As this instance suggests, Romney thinks of modern warfare in terms of conventional war-fighting scenarios typical of the Second World War and the Cold War. In criticizing Obama for not supporting the country’s ability to fight two major wars simultaneously, he criticizes the president without having a factual basis for doing so. For he is ignorant of a DoD strategic decision made years ago to fight only one major war and multiple small-scale wars (what size are the wars in Iraq and Afghanistan? or the war against terrorists in many countries?). Unsettling is that his two-major-war scenario suggests that Romney foresees a need to fight two such wars. Since he thinks that Russia is America’s main rival and Iran a developing nuclear power, he may intend to go to war with one or two of them. Perhaps, he imagines a pre-emptive attack on Iran and a responsive war against Russia if it comes to Iran’s aid.

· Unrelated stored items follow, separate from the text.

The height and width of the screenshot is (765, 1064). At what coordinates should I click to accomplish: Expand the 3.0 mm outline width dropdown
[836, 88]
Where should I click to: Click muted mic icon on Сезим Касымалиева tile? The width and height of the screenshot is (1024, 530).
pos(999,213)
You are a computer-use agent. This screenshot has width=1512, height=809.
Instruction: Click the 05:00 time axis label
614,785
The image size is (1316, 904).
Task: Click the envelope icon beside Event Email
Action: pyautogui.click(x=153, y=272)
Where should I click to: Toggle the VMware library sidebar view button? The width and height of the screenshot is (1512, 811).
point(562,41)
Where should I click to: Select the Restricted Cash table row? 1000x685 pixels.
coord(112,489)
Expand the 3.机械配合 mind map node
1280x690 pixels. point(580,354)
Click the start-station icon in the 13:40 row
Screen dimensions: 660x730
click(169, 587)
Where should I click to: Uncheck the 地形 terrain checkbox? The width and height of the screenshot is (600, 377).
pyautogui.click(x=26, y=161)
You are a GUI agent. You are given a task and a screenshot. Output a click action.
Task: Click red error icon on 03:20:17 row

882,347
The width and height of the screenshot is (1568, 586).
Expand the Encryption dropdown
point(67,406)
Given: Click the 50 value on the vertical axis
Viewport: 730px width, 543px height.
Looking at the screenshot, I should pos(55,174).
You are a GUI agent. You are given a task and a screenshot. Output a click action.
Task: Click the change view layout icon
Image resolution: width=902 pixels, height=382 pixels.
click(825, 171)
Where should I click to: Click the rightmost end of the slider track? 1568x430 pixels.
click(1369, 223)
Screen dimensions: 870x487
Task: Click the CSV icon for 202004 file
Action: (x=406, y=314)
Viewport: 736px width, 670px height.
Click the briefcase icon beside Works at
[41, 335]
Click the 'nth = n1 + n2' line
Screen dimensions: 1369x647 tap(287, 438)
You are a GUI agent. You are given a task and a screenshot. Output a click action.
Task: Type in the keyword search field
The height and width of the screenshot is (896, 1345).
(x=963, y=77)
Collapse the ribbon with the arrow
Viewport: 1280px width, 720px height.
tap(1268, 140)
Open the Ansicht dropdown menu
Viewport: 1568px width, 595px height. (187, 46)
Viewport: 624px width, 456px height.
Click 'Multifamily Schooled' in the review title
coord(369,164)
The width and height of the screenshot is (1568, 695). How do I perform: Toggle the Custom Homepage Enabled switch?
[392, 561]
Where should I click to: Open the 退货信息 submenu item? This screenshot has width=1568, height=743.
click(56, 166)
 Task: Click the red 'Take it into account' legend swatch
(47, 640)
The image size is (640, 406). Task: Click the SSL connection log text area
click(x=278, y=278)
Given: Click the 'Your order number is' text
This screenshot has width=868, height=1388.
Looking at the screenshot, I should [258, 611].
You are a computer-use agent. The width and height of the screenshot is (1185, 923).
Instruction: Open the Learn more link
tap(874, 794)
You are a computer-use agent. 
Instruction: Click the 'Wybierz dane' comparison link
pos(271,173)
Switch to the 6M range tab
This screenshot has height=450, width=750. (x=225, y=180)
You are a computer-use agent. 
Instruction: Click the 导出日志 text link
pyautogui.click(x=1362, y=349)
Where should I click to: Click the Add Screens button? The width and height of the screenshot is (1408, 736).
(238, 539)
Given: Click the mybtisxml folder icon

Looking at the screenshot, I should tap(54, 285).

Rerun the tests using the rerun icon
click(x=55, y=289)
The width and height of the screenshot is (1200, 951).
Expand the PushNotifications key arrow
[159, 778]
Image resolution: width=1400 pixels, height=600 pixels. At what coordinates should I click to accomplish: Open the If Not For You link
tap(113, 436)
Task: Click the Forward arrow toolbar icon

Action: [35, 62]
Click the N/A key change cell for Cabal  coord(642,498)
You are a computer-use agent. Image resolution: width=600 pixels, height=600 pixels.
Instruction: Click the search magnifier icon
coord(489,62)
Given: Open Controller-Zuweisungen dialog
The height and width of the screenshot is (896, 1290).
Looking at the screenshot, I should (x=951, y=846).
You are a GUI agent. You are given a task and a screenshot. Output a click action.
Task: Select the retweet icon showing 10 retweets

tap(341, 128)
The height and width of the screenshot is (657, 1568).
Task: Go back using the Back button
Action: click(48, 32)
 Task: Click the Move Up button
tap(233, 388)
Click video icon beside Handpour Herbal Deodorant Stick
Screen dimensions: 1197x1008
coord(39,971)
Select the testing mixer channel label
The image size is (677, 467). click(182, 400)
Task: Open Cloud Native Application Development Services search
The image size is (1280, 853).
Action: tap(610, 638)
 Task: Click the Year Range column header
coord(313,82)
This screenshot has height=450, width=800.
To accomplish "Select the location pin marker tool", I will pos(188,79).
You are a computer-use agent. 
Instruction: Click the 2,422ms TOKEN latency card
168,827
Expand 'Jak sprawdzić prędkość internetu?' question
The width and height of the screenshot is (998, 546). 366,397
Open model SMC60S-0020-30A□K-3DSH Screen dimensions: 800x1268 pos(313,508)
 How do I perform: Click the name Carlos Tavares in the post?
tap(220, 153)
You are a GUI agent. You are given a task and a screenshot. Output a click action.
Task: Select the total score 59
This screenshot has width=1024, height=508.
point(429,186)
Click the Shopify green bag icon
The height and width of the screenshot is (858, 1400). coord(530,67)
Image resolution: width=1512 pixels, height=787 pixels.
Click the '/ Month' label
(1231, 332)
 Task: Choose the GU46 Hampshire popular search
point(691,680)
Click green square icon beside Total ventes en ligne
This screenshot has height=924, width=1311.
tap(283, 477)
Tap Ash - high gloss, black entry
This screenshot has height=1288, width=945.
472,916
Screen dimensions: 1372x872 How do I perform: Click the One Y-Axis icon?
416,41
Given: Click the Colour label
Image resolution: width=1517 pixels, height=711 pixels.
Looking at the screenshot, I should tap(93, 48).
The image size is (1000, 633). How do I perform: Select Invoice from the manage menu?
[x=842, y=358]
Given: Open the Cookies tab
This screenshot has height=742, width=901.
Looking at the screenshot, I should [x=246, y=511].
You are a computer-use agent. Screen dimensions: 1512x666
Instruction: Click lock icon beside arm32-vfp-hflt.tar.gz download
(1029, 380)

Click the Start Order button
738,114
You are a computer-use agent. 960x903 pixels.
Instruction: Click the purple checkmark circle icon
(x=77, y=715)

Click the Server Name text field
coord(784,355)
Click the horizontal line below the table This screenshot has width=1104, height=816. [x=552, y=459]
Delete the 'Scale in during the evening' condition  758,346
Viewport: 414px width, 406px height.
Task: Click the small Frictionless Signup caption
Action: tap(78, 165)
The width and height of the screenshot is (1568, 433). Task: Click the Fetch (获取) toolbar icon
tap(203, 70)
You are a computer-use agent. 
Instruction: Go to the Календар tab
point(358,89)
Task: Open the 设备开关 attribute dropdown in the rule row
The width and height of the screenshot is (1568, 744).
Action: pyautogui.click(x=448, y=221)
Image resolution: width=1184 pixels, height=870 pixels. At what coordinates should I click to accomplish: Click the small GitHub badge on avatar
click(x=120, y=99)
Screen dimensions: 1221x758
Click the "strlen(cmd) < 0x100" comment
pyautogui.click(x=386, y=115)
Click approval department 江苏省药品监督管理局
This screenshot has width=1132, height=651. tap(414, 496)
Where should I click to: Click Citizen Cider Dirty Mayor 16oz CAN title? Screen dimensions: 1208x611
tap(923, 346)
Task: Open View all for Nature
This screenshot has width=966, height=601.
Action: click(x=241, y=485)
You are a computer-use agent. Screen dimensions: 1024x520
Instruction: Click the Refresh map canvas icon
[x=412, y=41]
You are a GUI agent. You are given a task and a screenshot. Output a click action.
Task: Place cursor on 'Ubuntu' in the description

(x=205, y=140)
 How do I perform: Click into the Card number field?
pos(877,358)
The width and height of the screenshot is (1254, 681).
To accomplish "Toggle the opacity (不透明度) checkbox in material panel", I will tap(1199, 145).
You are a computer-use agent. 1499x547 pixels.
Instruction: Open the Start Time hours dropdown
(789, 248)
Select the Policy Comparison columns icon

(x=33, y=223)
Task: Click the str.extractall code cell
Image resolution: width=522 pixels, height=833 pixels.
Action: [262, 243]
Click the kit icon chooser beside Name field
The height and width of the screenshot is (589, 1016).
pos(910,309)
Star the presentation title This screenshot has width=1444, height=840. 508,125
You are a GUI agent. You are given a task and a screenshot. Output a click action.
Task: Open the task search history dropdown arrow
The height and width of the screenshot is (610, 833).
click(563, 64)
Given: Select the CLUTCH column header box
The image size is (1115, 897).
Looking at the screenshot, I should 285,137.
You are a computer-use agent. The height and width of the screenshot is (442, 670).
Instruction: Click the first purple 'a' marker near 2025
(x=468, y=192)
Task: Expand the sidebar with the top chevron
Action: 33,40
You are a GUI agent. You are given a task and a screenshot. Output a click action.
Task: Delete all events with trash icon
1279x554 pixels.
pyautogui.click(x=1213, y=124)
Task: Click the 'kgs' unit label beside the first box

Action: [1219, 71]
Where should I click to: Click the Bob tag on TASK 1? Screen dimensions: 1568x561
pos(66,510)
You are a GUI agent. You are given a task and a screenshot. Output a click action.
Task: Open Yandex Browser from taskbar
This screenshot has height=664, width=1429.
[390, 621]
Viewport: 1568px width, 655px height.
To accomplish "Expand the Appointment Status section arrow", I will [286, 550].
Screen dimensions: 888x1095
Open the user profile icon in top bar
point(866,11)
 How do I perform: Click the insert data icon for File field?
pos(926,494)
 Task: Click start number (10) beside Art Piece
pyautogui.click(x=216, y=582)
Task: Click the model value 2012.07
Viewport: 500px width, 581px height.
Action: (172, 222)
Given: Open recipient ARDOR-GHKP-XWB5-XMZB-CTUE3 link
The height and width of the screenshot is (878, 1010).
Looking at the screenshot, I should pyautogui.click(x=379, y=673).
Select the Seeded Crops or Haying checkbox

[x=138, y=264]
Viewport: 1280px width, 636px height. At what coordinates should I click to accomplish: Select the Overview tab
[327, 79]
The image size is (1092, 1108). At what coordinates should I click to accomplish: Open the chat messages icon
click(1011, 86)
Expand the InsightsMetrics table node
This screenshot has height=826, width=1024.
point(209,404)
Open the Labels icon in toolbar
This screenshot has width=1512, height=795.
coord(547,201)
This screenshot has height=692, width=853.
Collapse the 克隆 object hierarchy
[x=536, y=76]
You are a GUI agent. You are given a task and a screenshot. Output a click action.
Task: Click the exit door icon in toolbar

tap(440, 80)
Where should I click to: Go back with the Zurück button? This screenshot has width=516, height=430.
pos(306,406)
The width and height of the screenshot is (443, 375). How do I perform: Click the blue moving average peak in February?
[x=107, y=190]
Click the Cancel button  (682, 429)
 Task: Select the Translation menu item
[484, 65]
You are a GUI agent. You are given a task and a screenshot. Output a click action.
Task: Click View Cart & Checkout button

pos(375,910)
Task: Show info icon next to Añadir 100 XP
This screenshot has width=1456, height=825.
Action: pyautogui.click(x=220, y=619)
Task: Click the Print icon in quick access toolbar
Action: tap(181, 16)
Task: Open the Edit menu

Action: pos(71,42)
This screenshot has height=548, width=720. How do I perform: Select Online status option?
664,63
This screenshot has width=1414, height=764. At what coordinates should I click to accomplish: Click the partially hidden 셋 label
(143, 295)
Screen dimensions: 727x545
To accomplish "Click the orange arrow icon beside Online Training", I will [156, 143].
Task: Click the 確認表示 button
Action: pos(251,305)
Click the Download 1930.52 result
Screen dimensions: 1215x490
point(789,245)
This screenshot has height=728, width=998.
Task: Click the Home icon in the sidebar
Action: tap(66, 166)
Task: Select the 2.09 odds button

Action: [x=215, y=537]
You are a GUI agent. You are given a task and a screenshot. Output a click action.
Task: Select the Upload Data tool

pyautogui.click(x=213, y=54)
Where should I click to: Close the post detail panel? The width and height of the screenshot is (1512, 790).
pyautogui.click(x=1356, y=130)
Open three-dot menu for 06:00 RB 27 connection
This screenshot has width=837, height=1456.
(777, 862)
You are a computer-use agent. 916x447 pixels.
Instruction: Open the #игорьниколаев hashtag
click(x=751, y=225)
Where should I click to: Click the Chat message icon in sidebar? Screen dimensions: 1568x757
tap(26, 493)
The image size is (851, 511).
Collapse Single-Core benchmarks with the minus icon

Romney’s lack of preparation has shown itself in his response to recent events; they have exposed not only his inexperience in foreign affairs, but also his insensitivity to the basics, not to mention the nuances, of diplomacy. I concede, however, that his knowledge of foreign affairs likely extends to the Cayman Islands and Switzerland. As he lacks empathy for people, so he lacks perceptiveness of other governments or their people. Under no pressure except publicity, he committed multiple faux pas in England, Israel, and Poland. Worse, in response to disturbances in Libya and Egypt, he made remarks unhelpful to American interests to score political points with Republicans who have called for him to be “aggressive” as his campaign loses ground to the president’s. In plunging into a fluid, complex situation, he showed servility to the opinion of others, desperation in his lack of restraint, disregard for the facts, and ignorance of the multiple contexts of the situations in two different countries—not the characteristics of a leader steady under pressure who can be trusted with his finger on the button.

Romney’s lack of core convictions, solid positions, fundamental information, and self-knowledge about himself and his needs, and his lack of empathy for or understanding of others, reflects an emptiness, a weakness, an ignorance, and an arrogance which makes him a dangerous possibility for the presidency. His ambition for this office, unlike that of other Republican presidential candidates, is devoid of a sense of public service and the knowledge and skills to shape his administration, guide Congress, much less lead the American people. With his narrow focus, unfounded criticisms, and nasty slurs directed at Obama, Romney, in addition to all his other deficiencies, shows himself most deficient in his lack of vision. And where there is no vision, the people perish.